Site Reliability Engineer
- On-site
MONTREAL, QC CANADA
FULL-TIME
CURRENT VACANCY
Job description
WE'RE HIRING!
At HTG, you’ll push boundaries with the latest tech and collaborate with a team that loves what they do. Be part of a design services company that is amongst the companies that lead the world in technology and innovation.
Your next chapter starts here.
In this role, you will:
Perform advanced troubleshooting and service recovery for residential and small-business networks, energy systems, and IoT technologies.
Support and troubleshoot Azure workloads, cloud integrations, and general IT issues across Windows, Linux, and hybrid environments.
Perform detailed incident investigations, document findings, and implement corrective actions.
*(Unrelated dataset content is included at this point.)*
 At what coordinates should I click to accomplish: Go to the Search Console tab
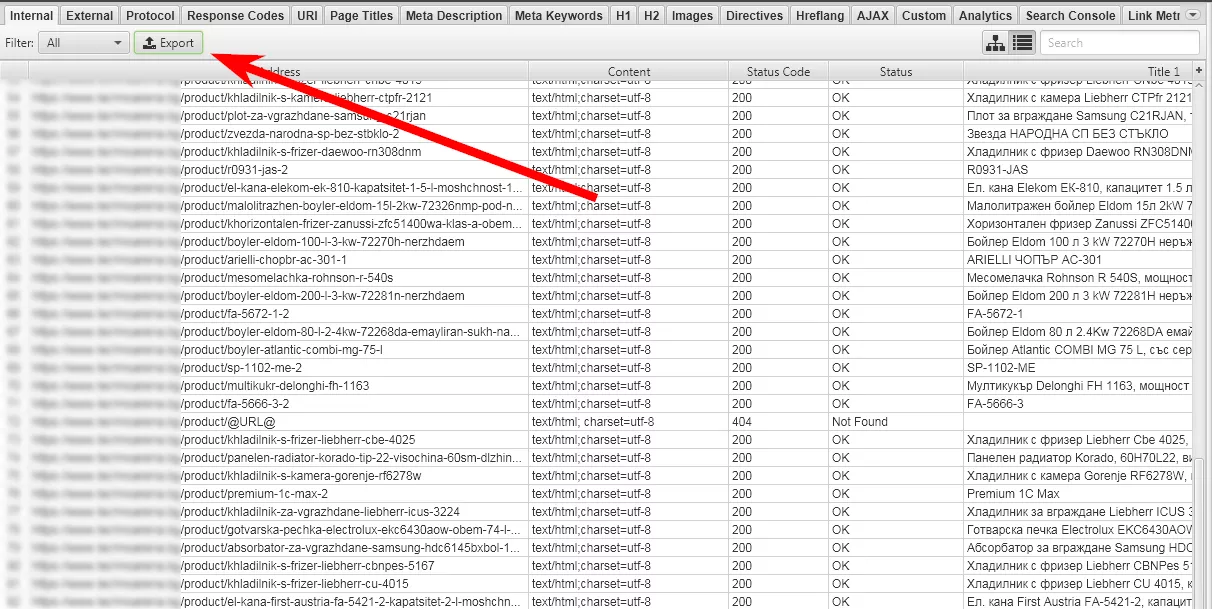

Strengthen the team’s ability to resolve complex technical issues.
Communicate clearly with customers and internal teams, providing timely updates, guidance, and expectations throughout the incident lifecycle.
Assist L1 analysts through training, coaching, and escalation support to increase first-contact resolution rates.
Stay current with developments in EV charging, solar energy, and related emerging technologies to enhance overall technical support.
Apply security-first practices in daily operations, including secrets management, patching cycles, baseline image maintenance, identity hygiene, and RBAC reviews.
Work with security and compliance teams on vulnerability management, audit documentation, and evaluation of control effectiveness across applicable frameworks.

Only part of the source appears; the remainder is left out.